A heart, my heart broken in great compassion 
for a nation of people that don't even know they are lost.

Healing
another piece of healing came when they apologized 
on how the abuses in my life were handled in the organization.

Healing
comes from God.

Healing 
is a Decision.

Healing 
is a Choice
one you have to make.

Healing 
is taking Responsibility for your Life.

Healing 
Takes Time.

Healing 
is Work.

Healing
is a long road but one we must NEVER stop walking.

Healing
"Don't Go It Alone."

Healing
takes Faith.

Healing
brings Soundness of Mind.

Healing
is Redemption.

Healing
is Complete in Jesus.

Healing is 
VICTORY.

Healing
brings Compassion.

Healing
makes you Whole.

And I want you Whole.
And Jesus wants you Healed and Whole.








1 Week Later

November 13, 2013 at 12:00 p.m.

1 Week Later is 1 of 3 conversations.

1 Hour Later
1 Week Later
1 Additional Week Later
following the blog written 15 Years Ago Today.

1 Week Later
Sequence 2 of 3...

In all my excitement after 
1 Hour Later
I immediately sat down to journal what
that moment had brought about. 
 So when I received the text 
I'm here and have our table.”
I felt terrible having completely forgotten a lunch date
with a dear friend.
My text
 "I'm running late be there soon, about 20 minutes."
In ALL she had waited 40 minutes for me to arrive.

If you know me 
I AM NEVER LATE
15 MINUTES BEFORE A MEETING IS ON TIME TO ME!

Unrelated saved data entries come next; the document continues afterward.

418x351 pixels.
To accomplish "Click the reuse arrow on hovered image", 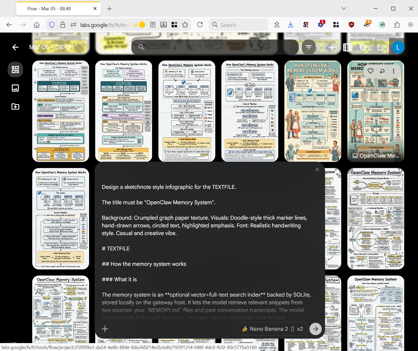I will pos(382,71).
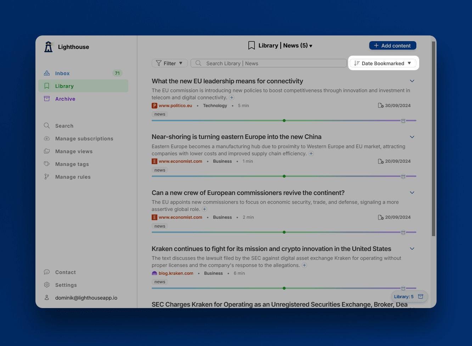Expand the Kraken continues to fight article chevron
This screenshot has width=472, height=346.
(x=412, y=249)
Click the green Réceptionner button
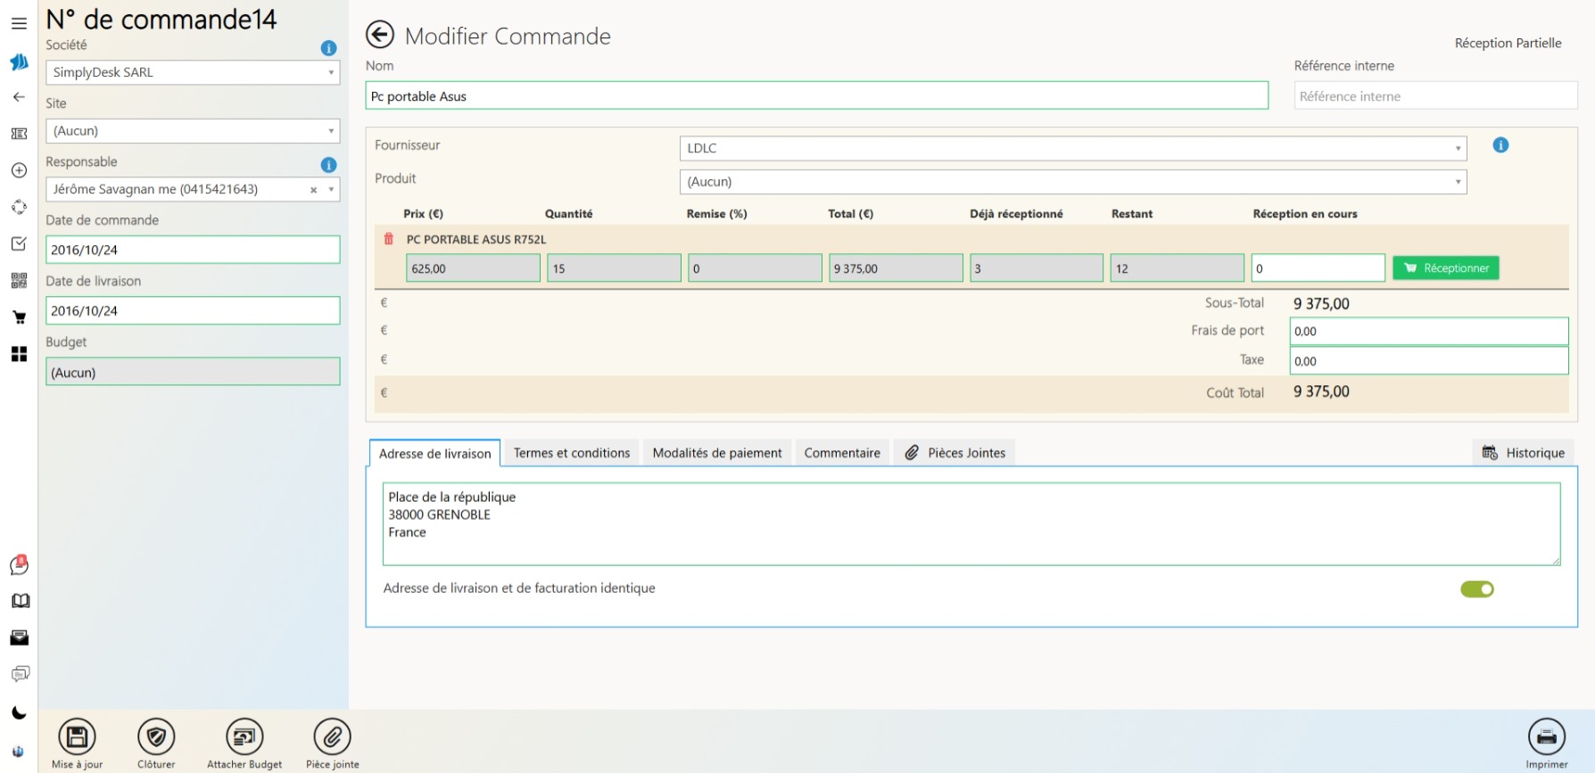This screenshot has width=1595, height=773. click(x=1445, y=268)
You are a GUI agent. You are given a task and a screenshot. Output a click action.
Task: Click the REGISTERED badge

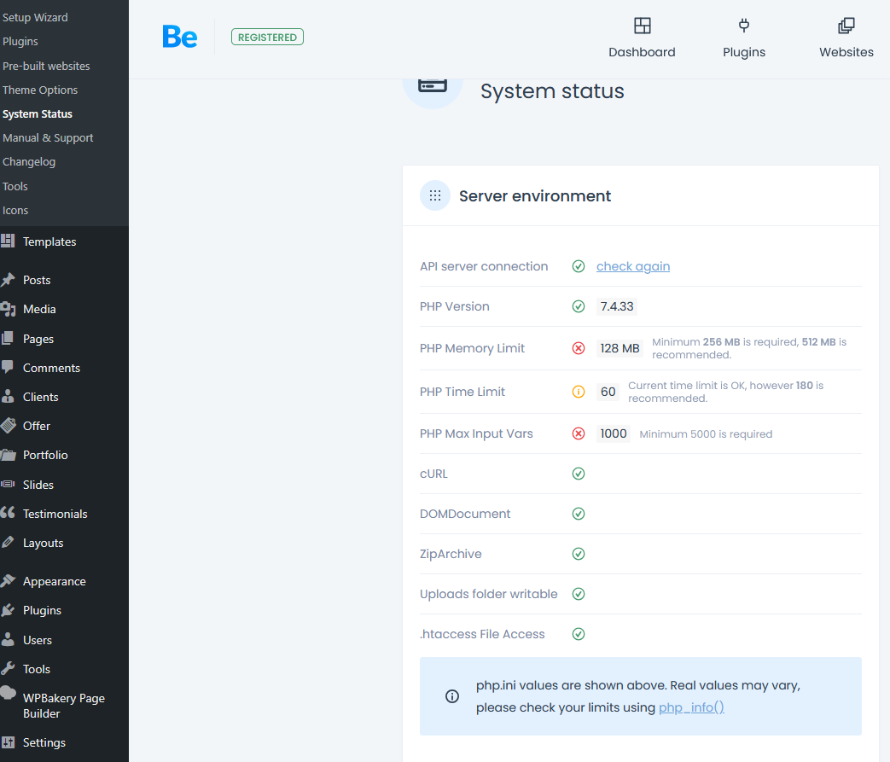click(x=267, y=38)
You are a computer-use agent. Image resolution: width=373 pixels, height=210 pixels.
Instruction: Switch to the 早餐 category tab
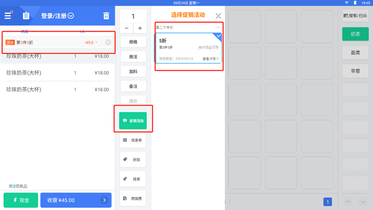pyautogui.click(x=355, y=71)
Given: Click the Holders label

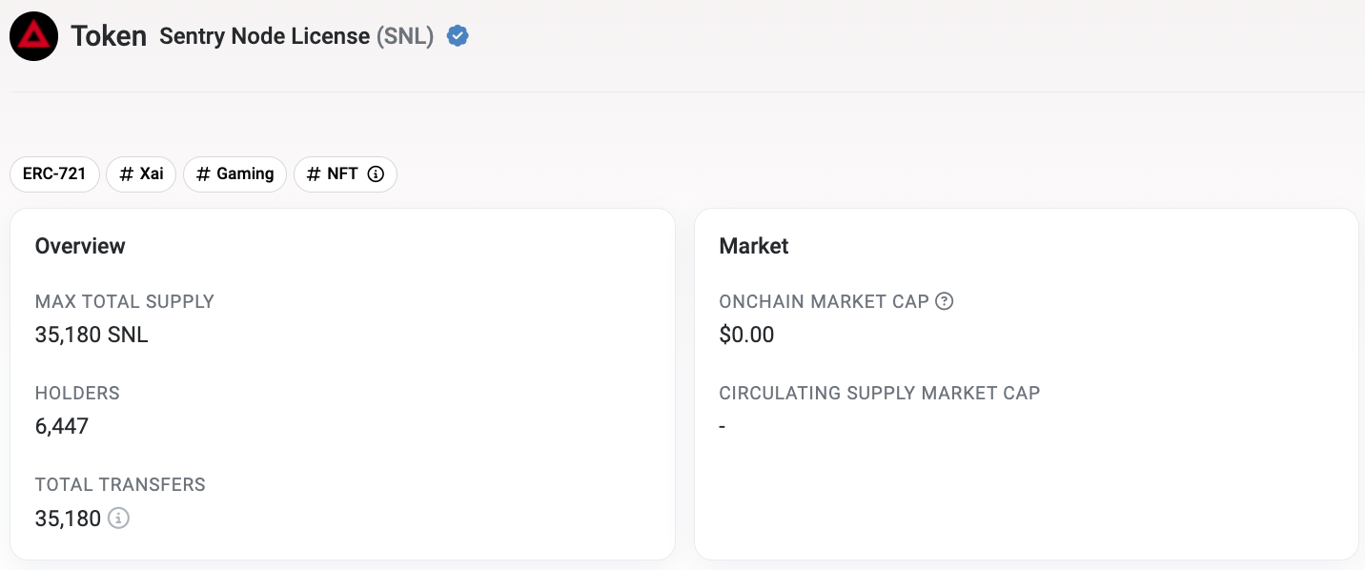Looking at the screenshot, I should (x=77, y=393).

As I arrived I apologized for the inconvenience I had caused her
feeling awful for being a terrible friend.
Yet feeling excited to share with her what God had just done.
Read blog 1 Hour Later.

In my exuberance I shared that
 the Ministerial Servant and his wife 
would return 
1 Week Later
I couldn't help but tear up thinking how far God has brought me.

I had one week to pray.
I had one week to seek God 
What would next week would bring?

Of course in all my humanness I started to create a plan.
I thought
This couple doesn't know me! 
They are from another congregation!
They don't know my maiden name!
I can stay undercover for awhile!
I could “pretend” I knew nothing
and ask the 'typical' questions 
and see where they would take this!
I could ask all the questions most people ask!

I would 
Start from the beginning.

"Why do you call yourselves Jehovah's Witnesses?"
"Why do you believe you are the one true religion?"
"How is it that you came to the conclusion that you are God's remnant and not Israel?"
"Why don't you celebrate Birthdays or Christmas?"
"What is that memorial thing you do each year?"
"Oh and by the way, the tract that was left about the dead
On and on and on I would go.”
Yes! 
That's it I will be undercover
 for however long God will allow......


How far have a I come....Not that far...
if I am still coming up with MY plan.
As time would tell and needless to say 
God had other plans
and He was not going to allow me 
and my own workings to play out.

One week later.
Prepared.
Ready.
Undercover.

The door bell rang. I peeked out the window.
NOT the Ministerial Servant and his wife.
I see my plan deflating right before my eyes.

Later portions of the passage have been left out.